+++ DATA SHOWN

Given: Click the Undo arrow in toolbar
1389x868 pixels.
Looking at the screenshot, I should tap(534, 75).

++++++
+++ DATA SHOWN

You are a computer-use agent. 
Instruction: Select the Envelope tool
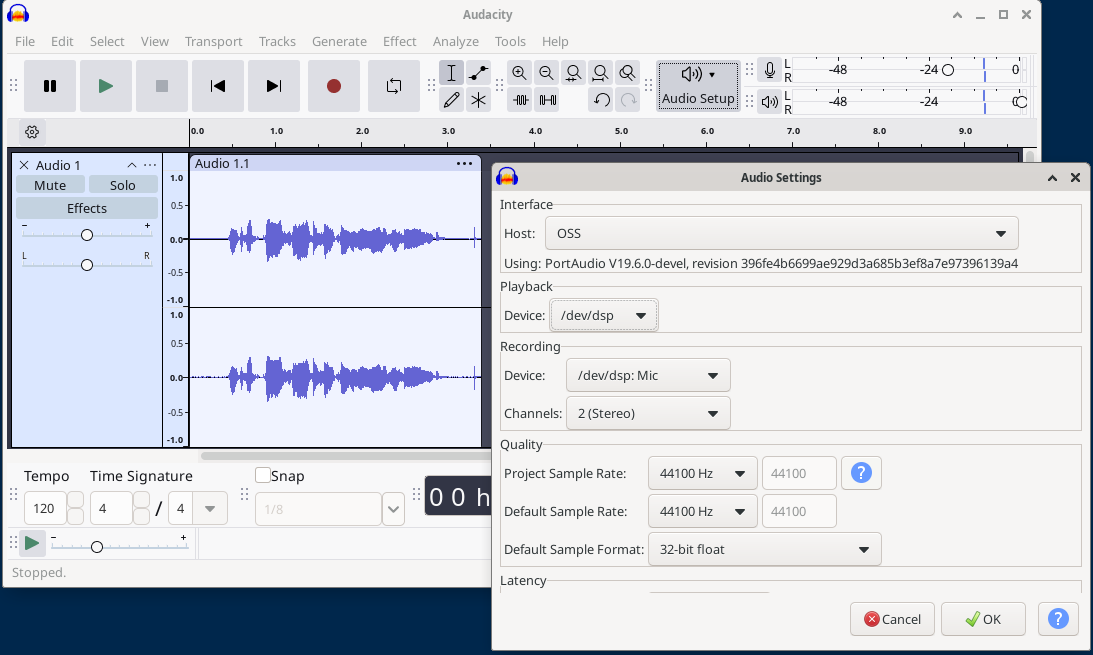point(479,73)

++++++
+++ DATA SHOWN

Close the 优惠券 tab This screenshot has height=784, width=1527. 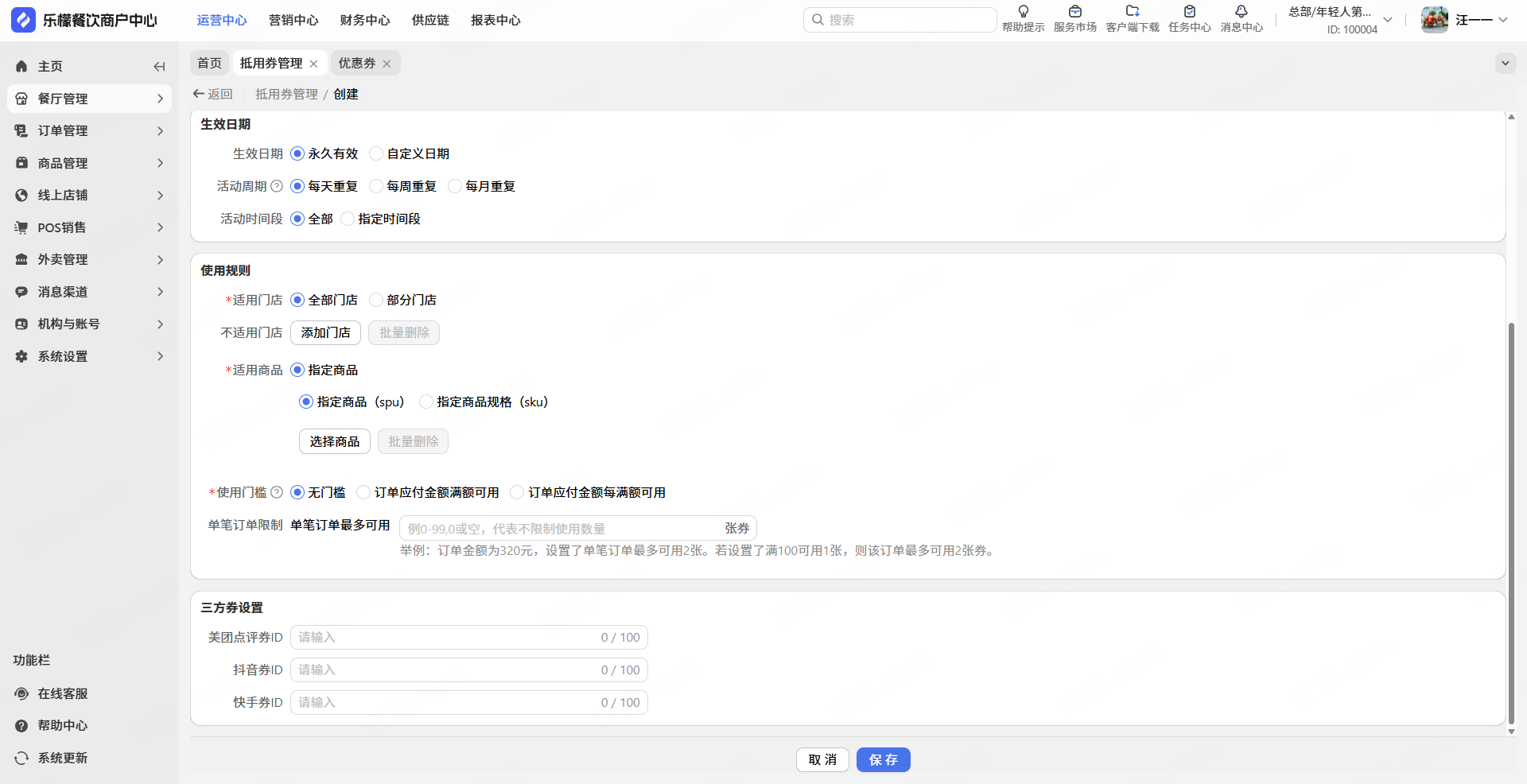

++++++

## WHAT THE EXERCISE ASKS
Copy out the rows that open with the line containing "Given: Click the Undo arrow in toolbar" and close with the line containing "Looking at the", both ends included.

## FINISHED ANSWER
Given: Click the Undo arrow in toolbar
1389x868 pixels.
Looking at the screenshot, I should tap(534, 75).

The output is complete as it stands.